|TALLAHASSEE, FL -
January 16, 2013 |
Published in Ocala Star Banner on Wednesday, January 16, 2013 at 9:32 a.m.
After seeing their trauma center proposals get shelved, two hospitals in Miami’s Jackson Health System have filed legal challenges contending that the Florida Department of Health has made “selective” decisions about allowing new trauma facilities.
Jackson North Medical Center and Jackson South Community Hospital filed petitions this month with the department seeking a hearing before an administrative law judge. The petitions are the latest chapter in a series of legal fights about the department’s handling of trauma-center applications.
The Jackson hospitals submitted trauma-center applications last March but received notice in mid-December that they would not be approved until the department drew up a new rule for deciding whether to allow new trauma centers.
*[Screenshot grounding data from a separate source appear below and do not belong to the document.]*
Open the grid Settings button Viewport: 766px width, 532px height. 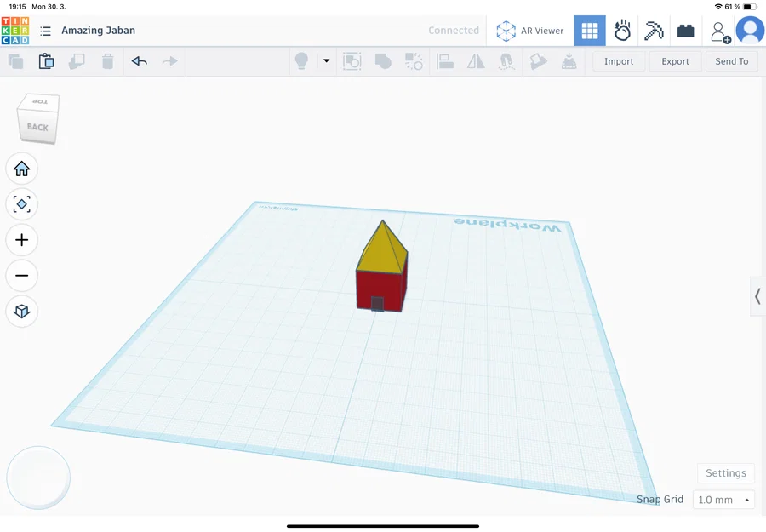[725, 472]
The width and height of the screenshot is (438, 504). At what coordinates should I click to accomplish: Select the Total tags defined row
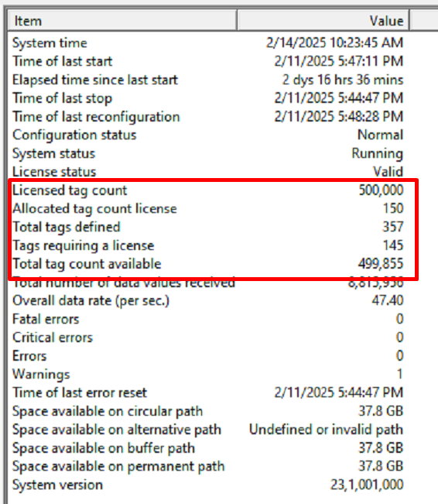pyautogui.click(x=208, y=227)
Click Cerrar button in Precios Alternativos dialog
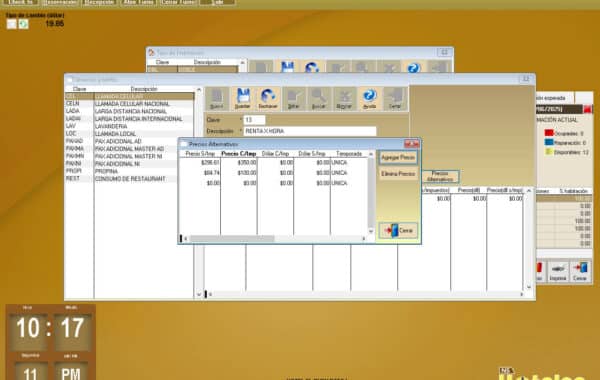Screen dimensions: 600x380 click(x=398, y=230)
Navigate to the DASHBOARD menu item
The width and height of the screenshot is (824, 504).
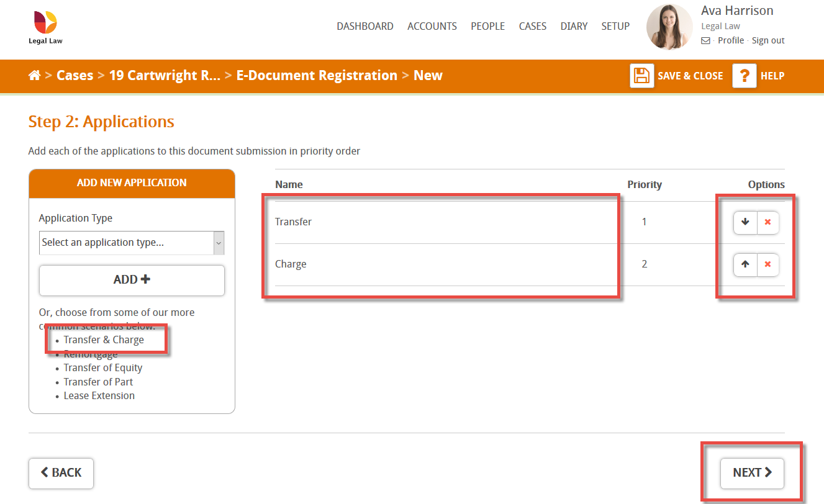click(365, 26)
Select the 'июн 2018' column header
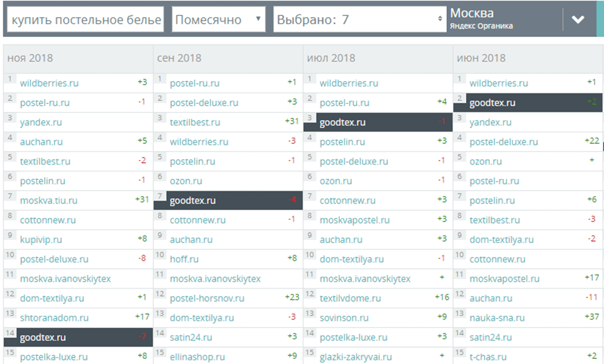The width and height of the screenshot is (604, 364). [481, 58]
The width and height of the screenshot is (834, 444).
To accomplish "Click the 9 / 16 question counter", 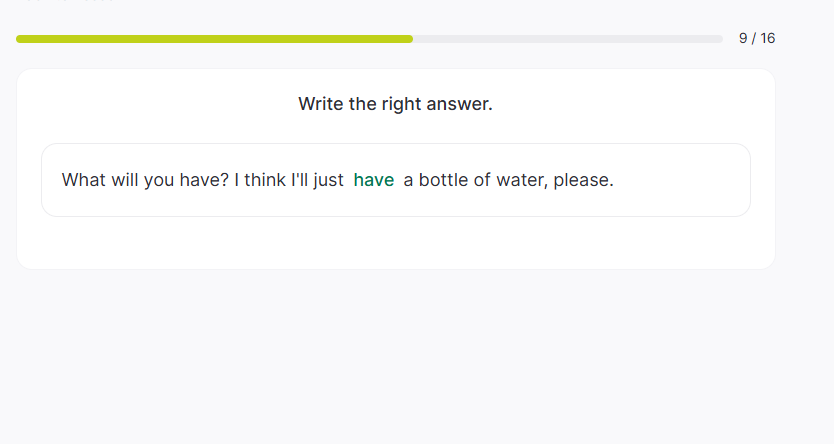I will 757,39.
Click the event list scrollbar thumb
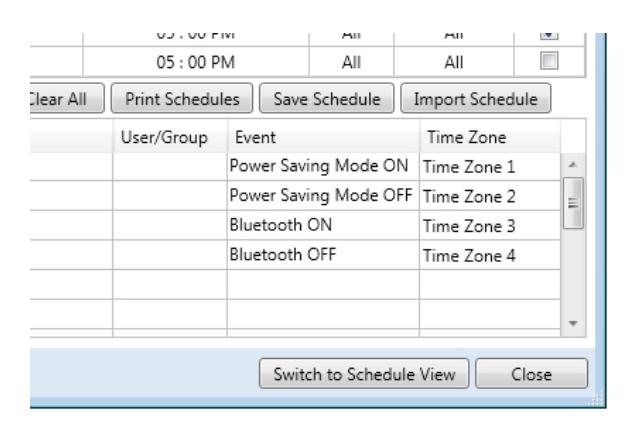Image resolution: width=643 pixels, height=422 pixels. point(573,203)
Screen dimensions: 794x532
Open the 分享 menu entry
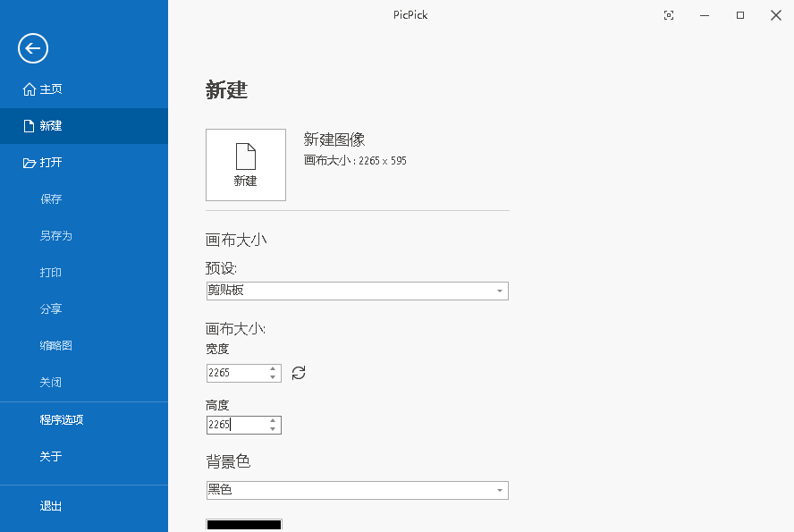51,308
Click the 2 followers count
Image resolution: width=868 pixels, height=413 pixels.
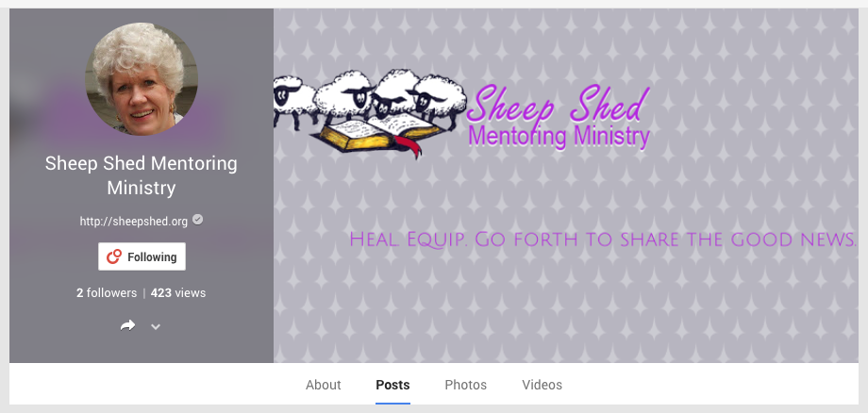click(107, 293)
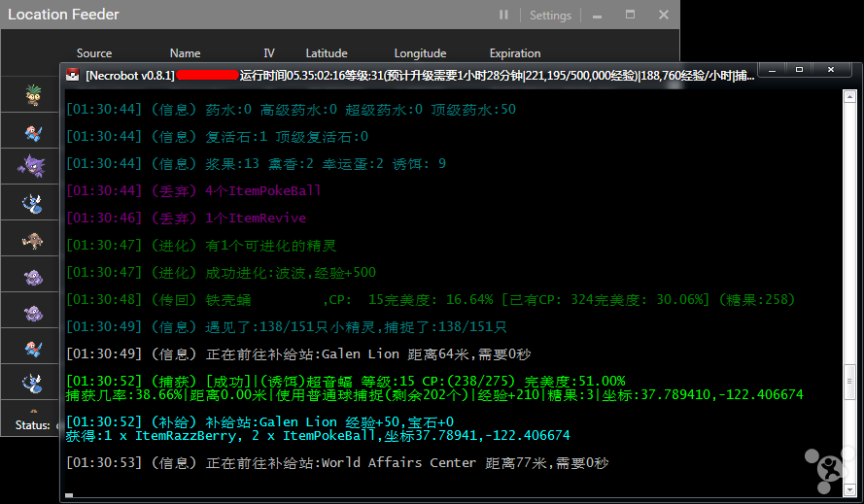This screenshot has height=504, width=864.
Task: Sort by the Source column header
Action: pyautogui.click(x=94, y=53)
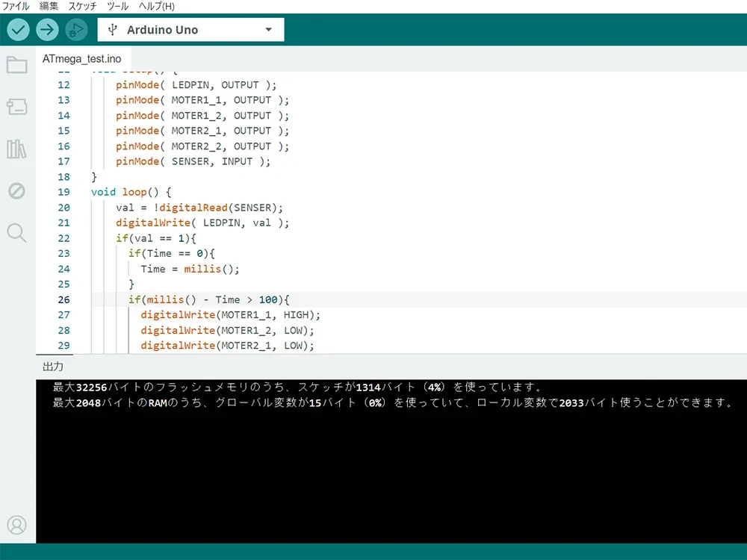The height and width of the screenshot is (560, 747).
Task: Click the 出力 output panel header
Action: (53, 367)
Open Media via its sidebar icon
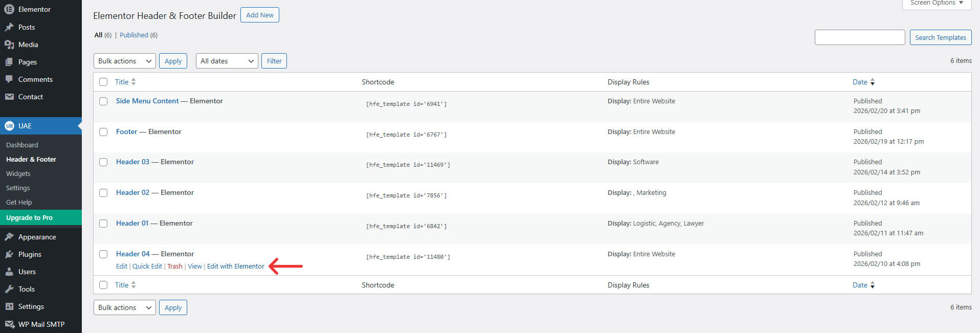980x333 pixels. coord(9,45)
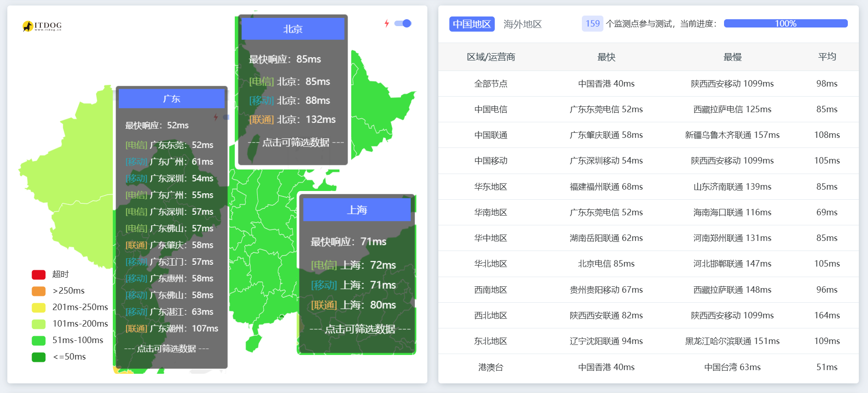Image resolution: width=868 pixels, height=393 pixels.
Task: Click the 51ms-100ms legend color box
Action: (x=39, y=340)
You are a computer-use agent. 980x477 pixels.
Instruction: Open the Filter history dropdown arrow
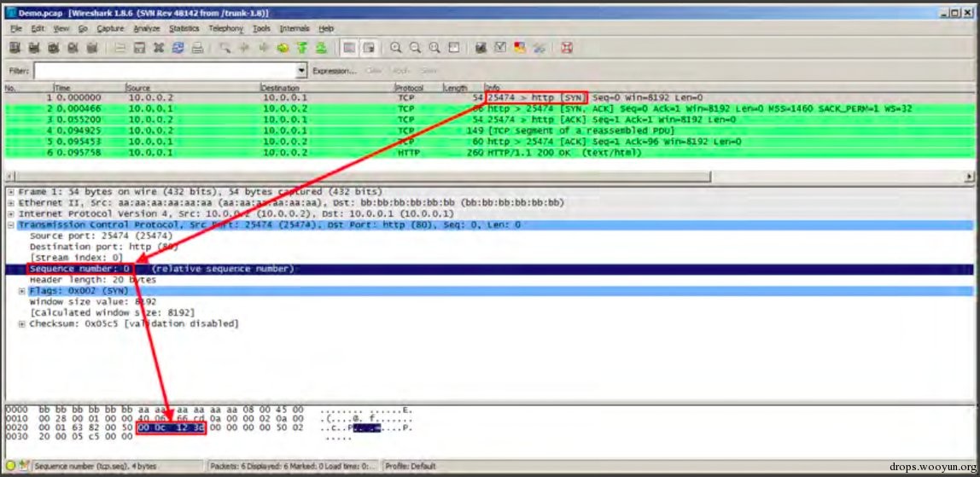[x=302, y=71]
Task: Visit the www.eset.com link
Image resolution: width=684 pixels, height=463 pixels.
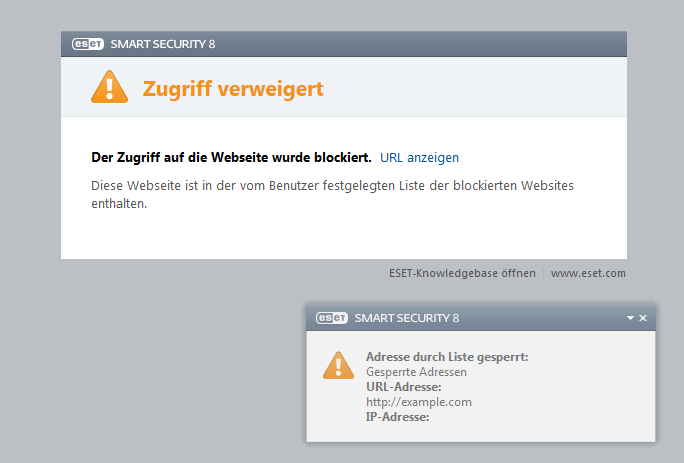Action: coord(588,273)
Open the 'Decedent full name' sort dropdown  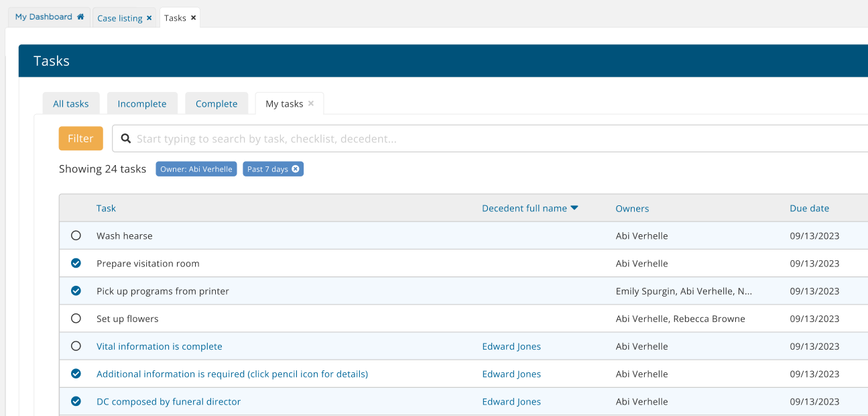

An administrative law judge found in 2011 that the agency had been using an invalid rule — a decision the 1st District Court of Appeal upheld in November.
In the petitions, the Jackson hospitals say the department approved a trauma center application for Ocala Regional Medical Center on Dec. 7 and also allowed Kendall Regional Medical Center and three other hospitals to open trauma centers in 2011 after the rule was found invalid. The petitions are seeking an administrative law judge to determine that the “selective” approval of what are known as provisional trauma licenses was not legally justified.
“The ultimate facts that will be established at hearing in this matter, are that all provisional licenses issued under the invalid trauma need rule should be revoked and all pending applications or letters of intent to apply to operate trauma centers should similarly be denied, instead of the selective benefit arbitrarily and invalidly conferred on some trauma center applicants by the department,’’ both petitions say.
The department did not respond to a question about why the Ocala Regional trauma center was approved and the Jackson trauma centers were not.
But Stephen Ecenia, an attorney for the HCA health care chain, which operates Ocala Regional, Kendall Regional and the other three hospitals that have opened trauma centers, said he thinks the Jackson hospitals only have legal “standing” to raise issues about their applications — not the approvals of the other facilities.
Ecenia also questioned whether the Jackson hospitals want to maintain a “closed trauma system rather than an inclusive trauma system.”
“Why a public hospital in Dade County would be spending resources to attack a hospital in Ocala makes no sense to me,” he said.
HCA, which announced in 2010 that it planned to open new trauma centers in the state, has been embroiled in the long-running legal fights. Its applications to open trauma centers at Blake Medical Center in Manatee County, Regional Medical Center Bayonet Point in Pasco County and Orange Park Medical Center in Clay County spurred the initial challenges that led to the department rule being declared invalid.
Four hospitals that have long operated trauma centers — Tampa General Hospital, St. Joseph’s Hospital in Tampa, Bayfront Medical Center in St. Petersburg and Shands Jacksonville Medical Center — launched those challenges, arguing in part that the department rule was outdated.
While an administrative law judge agreed, the department allowed Blake, Regional Medical Center Bayonet Point and Orange Park Medical Center to go ahead with opening trauma centers in late 2011 during an appeal.
HCA argues that opening new trauma centers will expand access for people in more communities. But critics say more trauma centers will siphon patients from existing facilities and create competition for medical specialists, which would drive up costs.
The Jackson petitions allude to such arguments, saying the department’s decisions about the approved trauma centers “illegitimately and without authorization introduce competition for trauma center staff and resources, while limiting arbitrarily and without merit other trauma center applicants’ abilities to compete for the same resources.”
The department’s decision to allow Ocala Regional to open a trauma center also is being targeted in a lawsuit filed in December by Munroe Regional Medical Center, Shands at the University of Florida and Shands Jacksonville. A Leon County circuit judge has scheduled a hearing in that case next month.
Amid the litigation, the department has started the process of creating a revised rule to deal with trauma applications. The department, which will hold a series of public meetings about the issue, announced last week that a team from the American College of Surgeons will review the trauma system and make recommendations.